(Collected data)
++++++++++

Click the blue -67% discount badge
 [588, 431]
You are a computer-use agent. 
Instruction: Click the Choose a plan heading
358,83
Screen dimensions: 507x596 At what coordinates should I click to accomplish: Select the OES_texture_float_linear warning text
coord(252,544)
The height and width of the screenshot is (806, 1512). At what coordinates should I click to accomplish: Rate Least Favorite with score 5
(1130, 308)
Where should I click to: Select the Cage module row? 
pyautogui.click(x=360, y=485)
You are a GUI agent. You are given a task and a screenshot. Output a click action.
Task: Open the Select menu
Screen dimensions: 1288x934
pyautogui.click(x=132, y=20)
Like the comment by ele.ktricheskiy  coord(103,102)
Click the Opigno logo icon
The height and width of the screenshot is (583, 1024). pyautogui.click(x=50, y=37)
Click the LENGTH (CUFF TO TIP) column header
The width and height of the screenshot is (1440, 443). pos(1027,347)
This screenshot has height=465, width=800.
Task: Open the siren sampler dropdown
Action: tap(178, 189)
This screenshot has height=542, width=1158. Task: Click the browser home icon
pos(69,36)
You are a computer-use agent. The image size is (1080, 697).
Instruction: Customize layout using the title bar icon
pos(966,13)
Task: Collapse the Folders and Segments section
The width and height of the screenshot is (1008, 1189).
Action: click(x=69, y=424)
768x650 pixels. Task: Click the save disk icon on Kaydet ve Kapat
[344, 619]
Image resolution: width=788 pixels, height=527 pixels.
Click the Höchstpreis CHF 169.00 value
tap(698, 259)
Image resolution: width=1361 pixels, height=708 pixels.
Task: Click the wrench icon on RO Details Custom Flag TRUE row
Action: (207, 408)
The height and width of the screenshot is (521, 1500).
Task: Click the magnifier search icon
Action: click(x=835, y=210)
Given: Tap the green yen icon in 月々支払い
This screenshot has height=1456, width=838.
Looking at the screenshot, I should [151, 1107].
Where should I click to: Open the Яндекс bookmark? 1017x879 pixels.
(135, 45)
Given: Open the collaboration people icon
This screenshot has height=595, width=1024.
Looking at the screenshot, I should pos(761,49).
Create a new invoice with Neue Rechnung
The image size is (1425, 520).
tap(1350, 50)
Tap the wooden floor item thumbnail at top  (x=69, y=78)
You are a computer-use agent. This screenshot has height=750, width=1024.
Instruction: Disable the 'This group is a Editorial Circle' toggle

++++++++++

**Problem description**
Only the lines above from the line containing "Where should I click to: Select" through the line containing "Create a new invoice with Neue Rechnung" should be retyped, exactly and with both ends included.

**Response**
Where should I click to: Select the Cage module row? 
pyautogui.click(x=360, y=485)
You are a GUI agent. You are given a task and a screenshot. Output a click action.
Task: Open the Select menu
Screen dimensions: 1288x934
pyautogui.click(x=132, y=20)
Like the comment by ele.ktricheskiy  coord(103,102)
Click the Opigno logo icon
The height and width of the screenshot is (583, 1024). pyautogui.click(x=50, y=37)
Click the LENGTH (CUFF TO TIP) column header
The width and height of the screenshot is (1440, 443). pos(1027,347)
This screenshot has height=465, width=800.
Task: Open the siren sampler dropdown
Action: tap(178, 189)
This screenshot has height=542, width=1158. Task: Click the browser home icon
pos(69,36)
You are a computer-use agent. The image size is (1080, 697).
Instruction: Customize layout using the title bar icon
pos(966,13)
Task: Collapse the Folders and Segments section
The width and height of the screenshot is (1008, 1189).
Action: click(x=69, y=424)
768x650 pixels. Task: Click the save disk icon on Kaydet ve Kapat
[344, 619]
Image resolution: width=788 pixels, height=527 pixels.
Click the Höchstpreis CHF 169.00 value
tap(698, 259)
Image resolution: width=1361 pixels, height=708 pixels.
Task: Click the wrench icon on RO Details Custom Flag TRUE row
Action: (207, 408)
The height and width of the screenshot is (521, 1500).
Task: Click the magnifier search icon
Action: click(x=835, y=210)
Given: Tap the green yen icon in 月々支払い
This screenshot has height=1456, width=838.
Looking at the screenshot, I should [151, 1107].
Where should I click to: Open the Яндекс bookmark? 1017x879 pixels.
(135, 45)
Given: Open the collaboration people icon
This screenshot has height=595, width=1024.
Looking at the screenshot, I should pos(761,49).
Create a new invoice with Neue Rechnung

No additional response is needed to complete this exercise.